There is one key difference between the U.S. and other countries: a single-payer health system. 

“All the countries in this analysis, except the U.S., guarantee government, or public, health coverage to all their residents,” the analysis said. “In 2021, 8.6% of the U.S. population was uninsured. The U.S. is the only high-income country where a substantial portion of the population lacks any form of health insurance.”

But researchers found that despite the higher spending, the life expectancy for U.S. citizens was 77 years in 2020, which was three years lower than the average among high-income countries.

“In the U.S., life expectancy masks racial and ethnic disparities,” the analysis said. “Average life expectancy in 2019 for non-Hispanic Black Americans (74.8 years) and non-Hispanic American Indians or Alaska Natives (71.8 years) is four and seven years lower, respectively, than it is for non-Hispanic whites (78.8 years).”

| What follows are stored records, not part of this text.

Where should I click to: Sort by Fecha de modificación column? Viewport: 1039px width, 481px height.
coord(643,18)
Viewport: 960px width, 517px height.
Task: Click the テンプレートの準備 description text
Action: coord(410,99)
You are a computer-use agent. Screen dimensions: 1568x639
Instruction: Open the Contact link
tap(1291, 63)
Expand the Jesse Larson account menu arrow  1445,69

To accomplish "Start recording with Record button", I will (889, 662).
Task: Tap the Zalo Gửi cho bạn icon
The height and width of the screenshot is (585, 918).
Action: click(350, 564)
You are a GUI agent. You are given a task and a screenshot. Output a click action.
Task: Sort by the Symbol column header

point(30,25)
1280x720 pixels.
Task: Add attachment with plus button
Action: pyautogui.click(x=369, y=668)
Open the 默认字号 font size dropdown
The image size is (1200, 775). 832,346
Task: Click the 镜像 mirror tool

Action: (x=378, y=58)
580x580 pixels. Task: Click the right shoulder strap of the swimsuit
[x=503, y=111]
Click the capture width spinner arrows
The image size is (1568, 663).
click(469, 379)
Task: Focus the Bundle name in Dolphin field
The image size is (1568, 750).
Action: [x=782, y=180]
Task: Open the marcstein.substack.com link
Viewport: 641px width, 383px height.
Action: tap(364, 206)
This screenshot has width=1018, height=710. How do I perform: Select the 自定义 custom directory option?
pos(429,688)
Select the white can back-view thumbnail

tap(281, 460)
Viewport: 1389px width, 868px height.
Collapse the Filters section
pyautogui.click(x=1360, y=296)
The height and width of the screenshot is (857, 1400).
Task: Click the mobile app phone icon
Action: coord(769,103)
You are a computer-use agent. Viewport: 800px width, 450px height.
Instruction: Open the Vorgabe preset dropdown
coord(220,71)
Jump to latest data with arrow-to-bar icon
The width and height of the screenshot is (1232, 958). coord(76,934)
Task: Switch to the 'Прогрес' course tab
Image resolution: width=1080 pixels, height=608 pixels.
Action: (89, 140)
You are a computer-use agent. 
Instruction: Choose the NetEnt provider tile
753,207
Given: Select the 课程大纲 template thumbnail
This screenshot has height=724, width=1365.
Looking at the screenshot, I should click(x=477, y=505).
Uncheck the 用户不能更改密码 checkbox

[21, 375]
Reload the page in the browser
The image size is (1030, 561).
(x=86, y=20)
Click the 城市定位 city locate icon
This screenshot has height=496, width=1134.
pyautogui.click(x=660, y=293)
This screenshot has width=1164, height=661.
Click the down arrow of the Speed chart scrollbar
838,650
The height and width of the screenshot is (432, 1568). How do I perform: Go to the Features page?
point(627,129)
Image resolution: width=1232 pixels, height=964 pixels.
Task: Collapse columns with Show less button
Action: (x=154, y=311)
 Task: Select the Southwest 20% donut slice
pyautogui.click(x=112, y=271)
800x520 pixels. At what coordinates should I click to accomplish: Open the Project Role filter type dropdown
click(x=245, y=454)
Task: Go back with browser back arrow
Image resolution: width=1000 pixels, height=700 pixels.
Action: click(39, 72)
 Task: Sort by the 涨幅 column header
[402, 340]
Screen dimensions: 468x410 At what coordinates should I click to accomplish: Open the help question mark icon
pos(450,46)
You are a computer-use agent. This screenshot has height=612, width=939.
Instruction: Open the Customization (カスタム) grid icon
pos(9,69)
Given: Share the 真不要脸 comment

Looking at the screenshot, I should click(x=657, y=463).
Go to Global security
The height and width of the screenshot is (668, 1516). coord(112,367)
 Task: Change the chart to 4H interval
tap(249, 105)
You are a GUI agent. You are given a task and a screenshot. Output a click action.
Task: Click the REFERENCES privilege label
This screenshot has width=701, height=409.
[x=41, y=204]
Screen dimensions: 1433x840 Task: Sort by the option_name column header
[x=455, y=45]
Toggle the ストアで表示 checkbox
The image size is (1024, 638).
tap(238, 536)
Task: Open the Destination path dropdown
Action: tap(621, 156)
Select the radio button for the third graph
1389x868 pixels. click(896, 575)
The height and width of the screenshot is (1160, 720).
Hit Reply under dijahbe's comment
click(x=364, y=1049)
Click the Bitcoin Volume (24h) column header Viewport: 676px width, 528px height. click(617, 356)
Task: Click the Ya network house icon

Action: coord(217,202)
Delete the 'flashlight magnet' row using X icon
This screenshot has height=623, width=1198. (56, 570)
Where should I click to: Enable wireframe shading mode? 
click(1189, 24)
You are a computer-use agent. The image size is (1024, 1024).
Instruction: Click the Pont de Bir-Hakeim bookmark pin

However, the life expectancy for Hispanic Americans (81.9 years) is higher in New Zealand than it is for whites. Hispanic Americans also have similar life expectancy in the Netherlands and Canada. 

Racial disparities aren’t the only thing driving the gap in life expectancy.

The U.S. had the highest infant mortality rate in 2020 with 5.4 deaths per 1,000 live births, the highest of all countries in the analysis.

“Women in the U.S. have long had the highest rate of maternal mortality related to complications of pregnancy and childbirth,” the analysis said. “In 2020, there were nearly 24 maternal deaths for every 100,000 live births in the U.S., more than three times the rate in most of the other high-income countries we studied.”

The U.S. is also a significant outlier in physical assault deaths, including those stemming from gun violence. The average among high-income countries was 2.7 deaths per 100,000 people, but in the U.S. it was 7.4 per 100,000. 

The Biden administration is hoping to address some of the gaps in maternal mortality, including offering a “birthing friendly” hospital designation on its Hospital Compare website to help consumers. The American Rescue Plan Act also allowed states to expand postpartum Medicaid coverage for a year compared to 90 days after birth. 

Federal agencies are looking to incorporate health equity requirements into regulations, measuring providers and payers based on how well they address social determinants of health. The new ACO REACH value-based payment model, for example, mandates participants must create an equity plan on how the provider will identify and mitigate social determinants of health.